The cost of connecting

Taxi1Business travel is expensive.  My goals are to be on scene, on time, and not to inconvenience my clients. As a result,  there’s often little choice of dates, my hotel must be convenient to the site, and meals tend to be either very fast or very expensive.

So I’m always looking for ways to better anticipate and control my expenses.

I can generally keep airfares down by getting a general fix on dates and times with a big travel site, then call the airline to see what an agent can find.  For my present trip (LON-CHI-SEA-LON) Orbitz showed a $1200 fare, rising towards $1500 if I jiggled dates a day either way.: Delta’s agent got the cost down to $900 (via LHR-DTI-ORD-SLC-SEA-MSP-LHR…that’s my life in a nutshell).

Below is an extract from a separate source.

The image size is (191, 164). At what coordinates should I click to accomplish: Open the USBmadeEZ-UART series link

A similar approach often works for hotels, checking the big sites for value priced rooms, then calling the hotel directly for deals.  If it’s not a chain, then I make a further check of Tripadvisor to make sure that there aren’t any terrible negatives.

Taxi2So far, so good, but I discovered a tradeoff between hotel costs and transport costs that really hit home this week.

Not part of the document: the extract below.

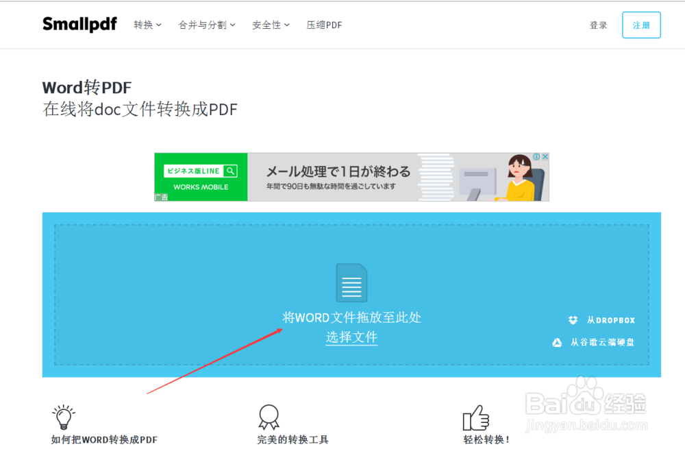Click the 选择文件 link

The St. Giles Hotel is dramatically lower priced than others near Heathrow, and has reasonable traveller reviews.  It is six miles from the airport, close enough.  The problem I didn’t anticipate  is that Heathrow is gigantic, so the hotel is actually around the far end of the airport, 12 miles from the terminals.  The Hotel Hoppa doesn’t run out there, so it was a £25 fare to catch a taxi, almost exactly erasing the savings on the hotel.

I asked the clerk how to get back to Heathrow more cheaply, and she suggested the bus, stopping just across the street and running every 15 minute.  It worked great: just slap the Oyster card and go.

OHareA similar thing happened in Chicago.  O’Hare is also gigantic, and the Marriott Courtyard Wood Dale, while a dozen miles from the airport, is a long drive around the perimeter, adding up to a $37 taxi fare. (Irritatingly, that was half again as much as the $22 metered fare because Wood Dale is considered a ‘suburban’ destination).  The clerk suggested a cab with a fixed $23 fare at to get back to the airport, but it still cost $65 (each way!) to get into the city for my meetings.

These are astronomic cab fares, approaching $150 per round-trip. And, no, thee were no trains or alternatives: the airport is a huge object object cutting  me off from Chicago.

And when I added things up, the excess fares almost exactly balanced my $150 savings on the hotel.  I think that owners must take this into account, pricing the rooms to take account of the location .

In this case, the only sensible alternative would be to rent a car, although the savings are probably minimal.since the car+gas is probably also just over $100.

Overall, the cost of connecting is probably the biggest hidden cost in travel,, and one of the least predictable or controllable. It crops up when going from airports to cruise-ship docks, from convention hall to dinner spot, and from the RyanAir’s budget airfield to the city center.

So my suggestion is to realize that (particularly with airport hotels), overall cost is likely the same no matter where you stay: room cost is balanced by transport costs.  ‘Best idea may be to call the clerk and ask for the best connecting alternatives.